La QPC, ce blog en avait déjà parlé en 2012 à propos d’un arrêt de la Cour de Paris qui l’avait rejetée.Le 9 septembre 2016, une QPC est une nouvelle fois rejetée par la Cour de Paris. Les deux arrêts de la Cour de Paris suscitent des interrogations quant à la situation de l’INPI dans le procès, et sur l’effectivité réelle de la QPC en matière de droit des brevets. Rappeler que la QPC s’applique à la loi et non aux actes de l’administration, nuancera toutefois le propos.
- Des faits relativement classiques
6 juillet 2007 : dépôt d’un brevet européen, ce brevet sera délivré ;
11 avril 2014 : ORANGE, le titulaire du brevet, assigne FREE et FREEBOX en contrefaçon du brevet;
18 juin 2015 : le Tribunal de grande instance de Paris annule toutes les revendications du brevet;
27 juillet 2015 : appel du jugement;
2 septembre 2015 : l’INPI accepte la demande en limitation du brevet présentée par ORANGE;
6 novembre 2015 : recours de FREE et de FREEBOX contre cette décision de l’INPI;
7 décembre 2015 : FREE et FREEBOX soulèvent devant la Cour de Paris une QPC;
Le 9 septembre 2016, la Cour de Paris rend deux arrêts : l’un sur la QPC pour la rejeter, l’autre pour rejeter le recours.
- L’articulation entre ces deux décisions : la recevabilité de la QPC est conditionnée à la recevabilité du recours
« Que par arrêt séparé de ce jour la cour ayant déclaré irrecevable le recours formé le 6 novembre 2015 par les sociétés FREE SAS et FREEBOX SAS à l’encontre de la décision de l’INPI du 2 septembre 2015 qui a accepté la requête en limitation de la partie française du brevet européen EP 2 044 797, dont est titulaire la société ORANGE, la question prioritaire de constitutionnalité est en conséquence elle-même irrecevable ; »
- Le contenu de la QPC
« Que dans le cadre du présent recours fondé sur l’article L 411-4 du code de la propriété intellectuelle, les requérantes concluent à l’inconstitutionnalité des articles L 613-24, L 613-25 et L614-12 du même code, tout en renvoyant sur ce point la cour à leur mémoire déposé à l’appui de la question prioritaire de constitutionnalité, à l’inconventionnalité de ces dispositions eu égard au droit à un procès équitable garanti par l’article 6-1 de la Convention européenne de sauvegarde des droits de l’homme et des libertés fondamentales, en ce compris le principe d’égalité des armes et le principe du contradictoire, ainsi qu’à la non -conformité des revendications modifiées aux prescriptions des articles L613-24, L613-25, L614-12, R613-45 et L612-6 du code de la propriété intellectuelle soutenant sur ce point que la requête en limitation doit être rejetée par l’INPI, et annulée par la cour dans le cas contraire, lorsque les revendications modifiées ne constituent pas une limitation par rapport aux revendications du brevet ou lorsque les revendications modifiées ne sont pas conformes aux dispositions de l’article L 612-6 du code de la propriété intellectuelle ;qu’ elles ajoutent que la modification des revendications litigieuses ne constitue pas une limitation du brevet par rapport aux revendications antérieures et/ou ne sont pas claires et/ou ne se fondent pas sur la description ; »
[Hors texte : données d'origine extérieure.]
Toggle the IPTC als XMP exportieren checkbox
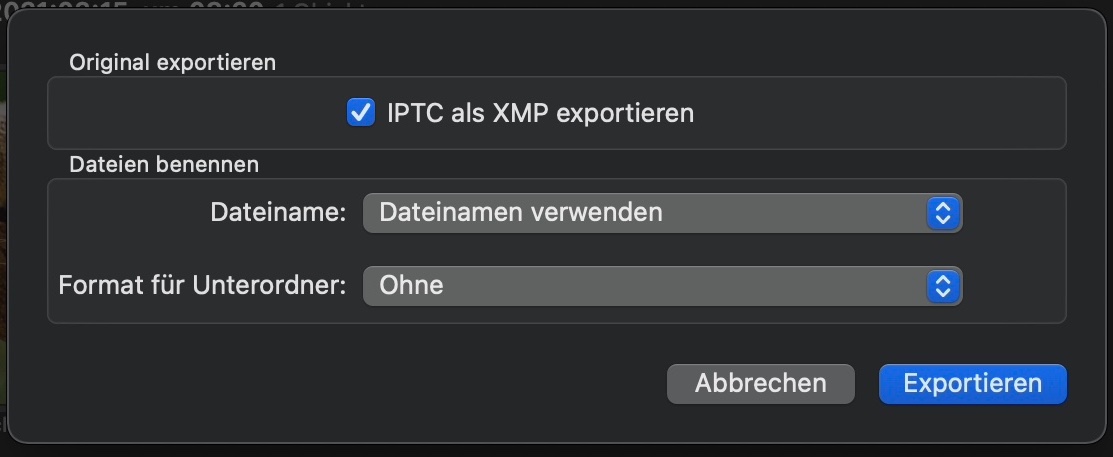1113x457 pixels. [x=360, y=113]
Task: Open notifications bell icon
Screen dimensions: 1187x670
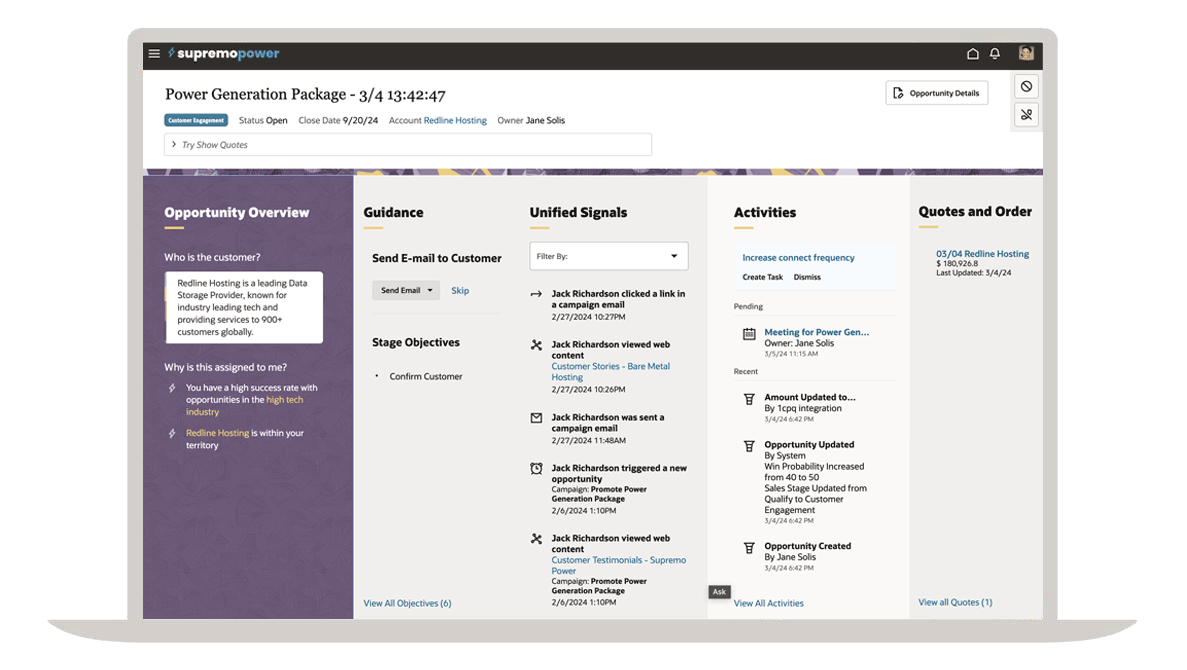Action: point(995,54)
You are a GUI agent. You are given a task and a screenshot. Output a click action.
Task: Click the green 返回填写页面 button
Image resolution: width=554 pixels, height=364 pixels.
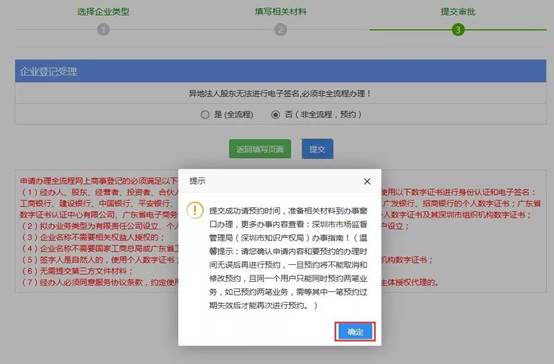[x=260, y=149]
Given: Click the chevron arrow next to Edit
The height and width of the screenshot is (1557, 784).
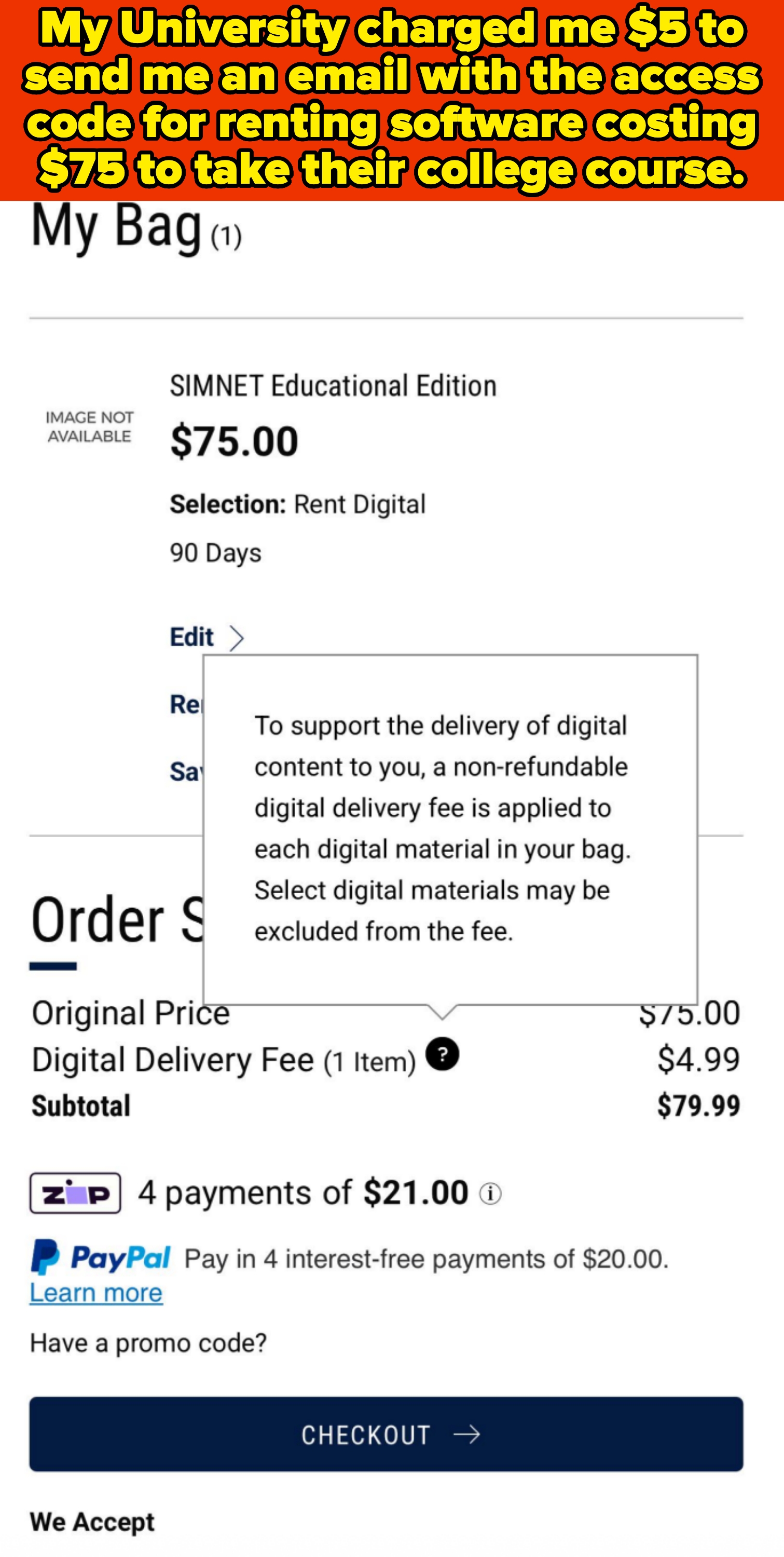Looking at the screenshot, I should click(x=237, y=638).
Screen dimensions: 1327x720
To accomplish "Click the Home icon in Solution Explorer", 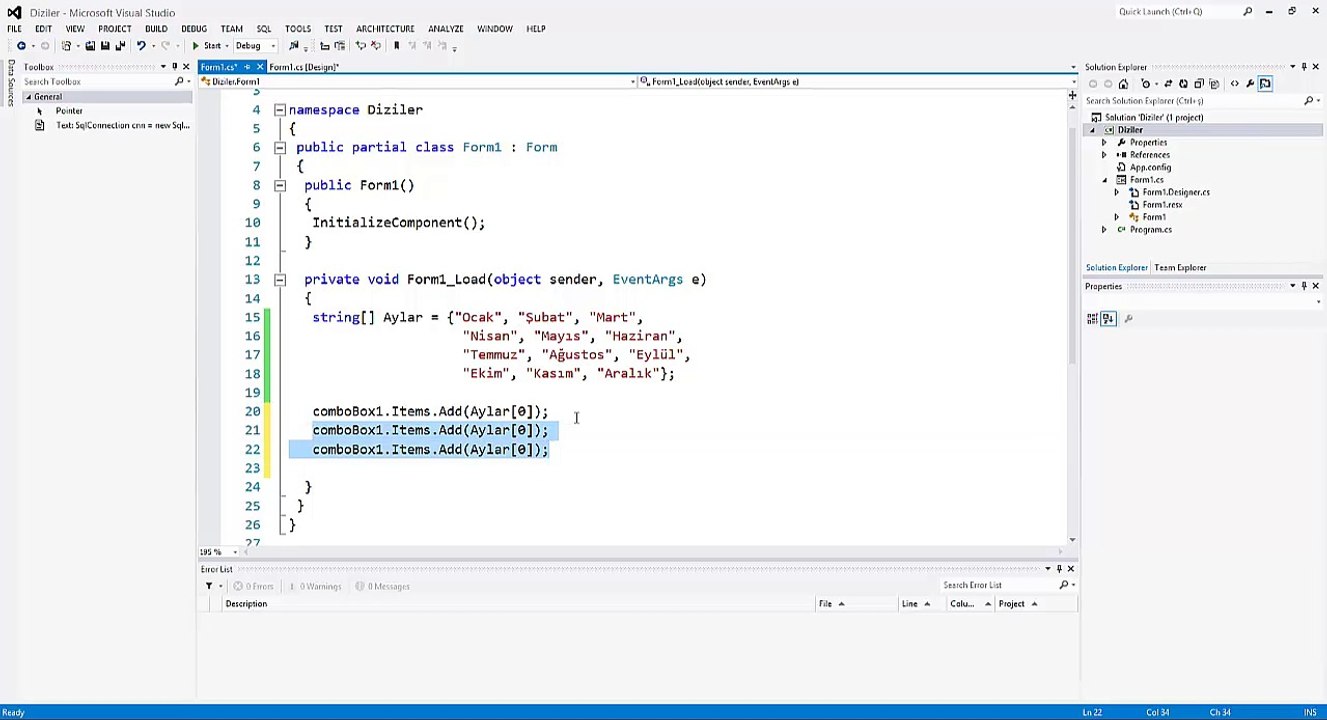I will [1123, 84].
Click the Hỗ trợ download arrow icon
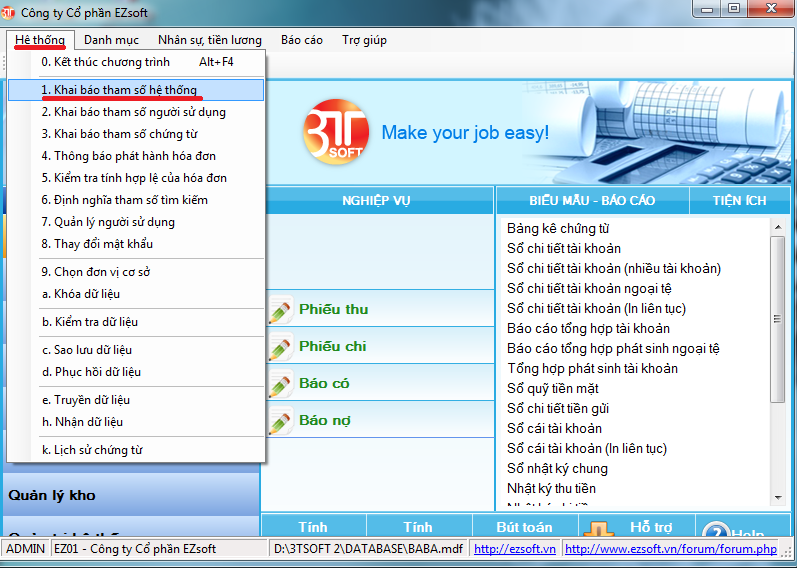Screen dimensions: 797x568 [x=598, y=531]
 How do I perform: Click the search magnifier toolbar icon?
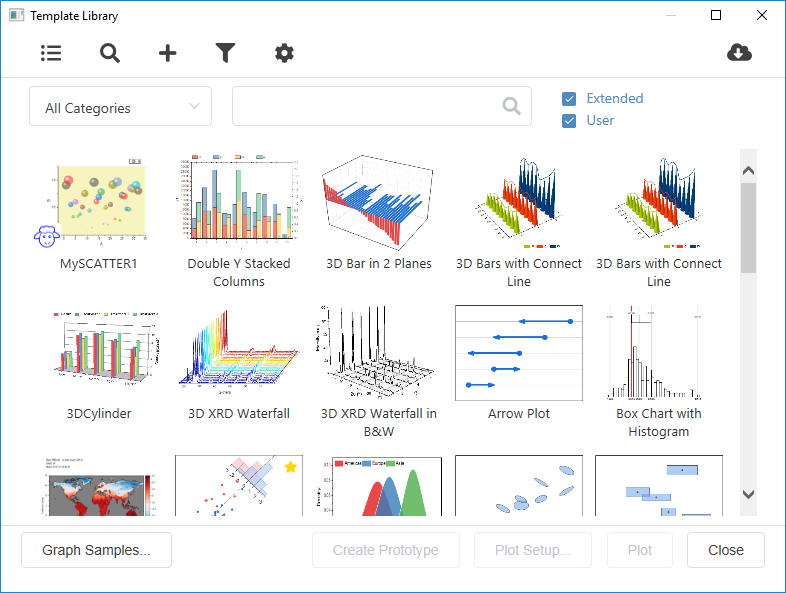tap(110, 53)
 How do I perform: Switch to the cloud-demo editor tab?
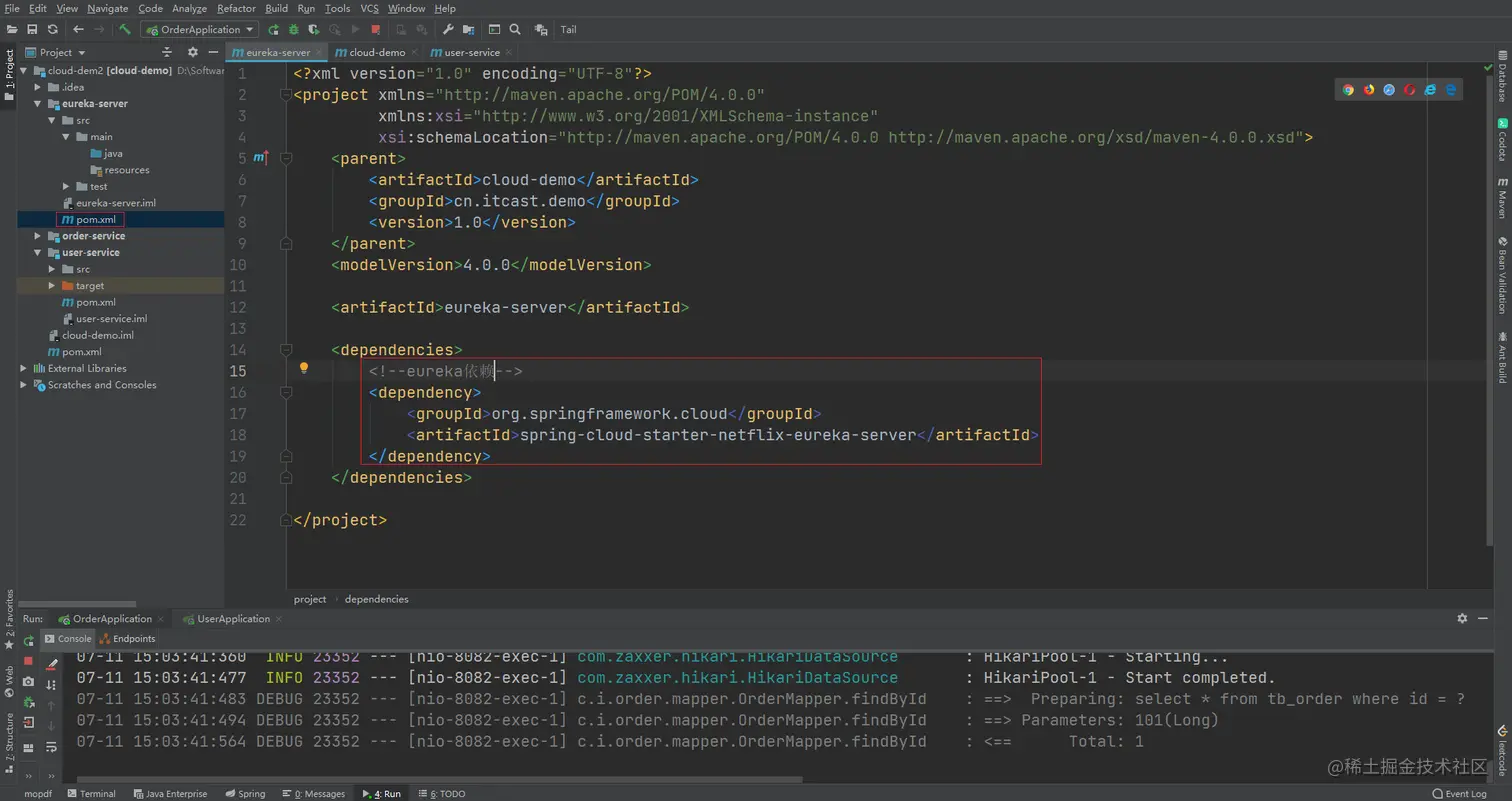click(x=377, y=52)
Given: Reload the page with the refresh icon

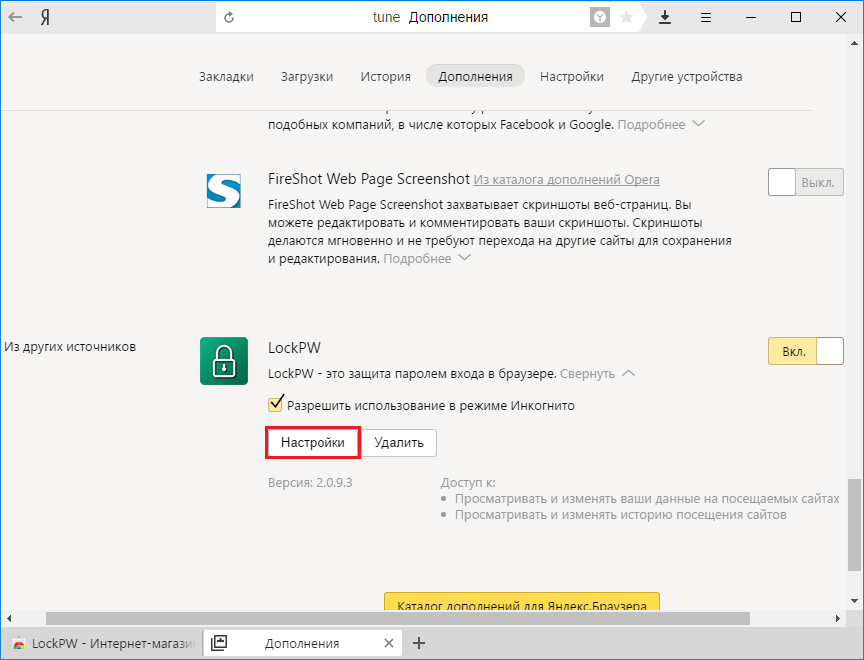Looking at the screenshot, I should [x=229, y=17].
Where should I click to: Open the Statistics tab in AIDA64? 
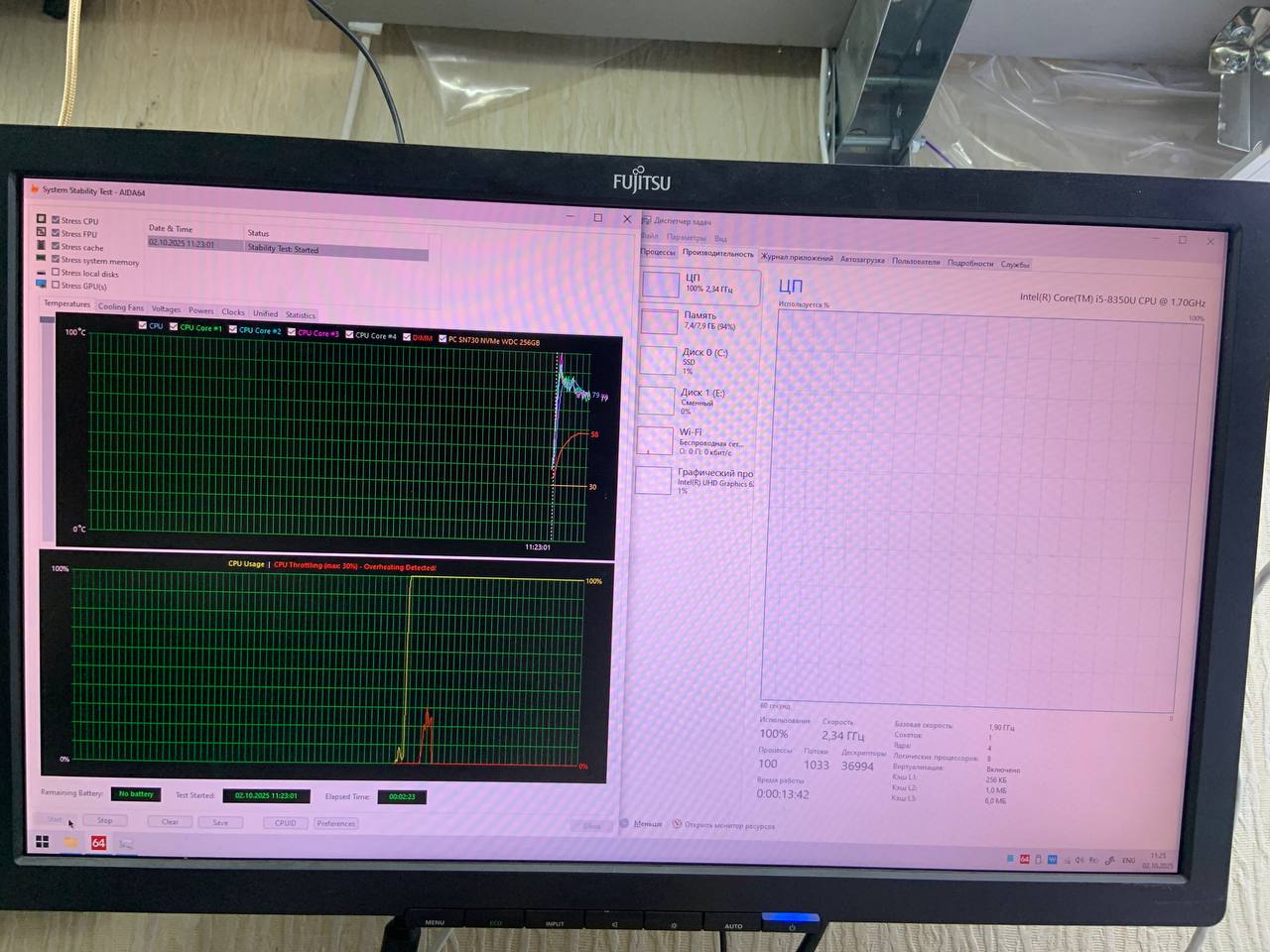301,315
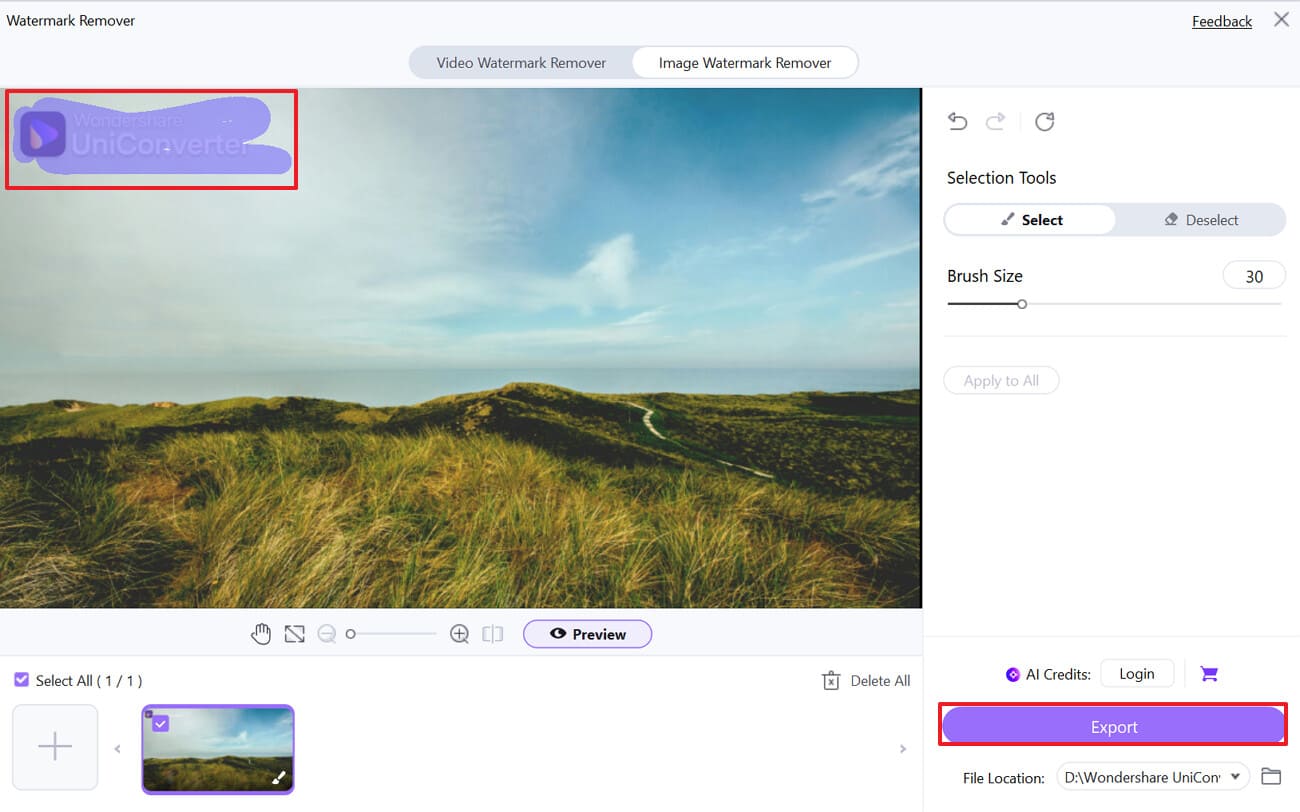Open the Feedback link
1300x812 pixels.
(1221, 20)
- La position du titulaire du brevet bénéficiaire de la décision de l’INPI
« Considérant que la société ORANGE conteste la recevabilité du recours en faisant valoir en substance que les sociétés FREE et FREEBOX n’invoquent que des moyens de nullité de la partie du brevet litigieux et que les moyens d’inconstitutionnalité et d’inconventionnalité des dispositions ayant servi de fondement à la décision de l’INPI n’affectent pas la décision de limitation mais se rapportent exclusivement à la conformité de la procédure de l’action en nullité aux règles du procès équitable »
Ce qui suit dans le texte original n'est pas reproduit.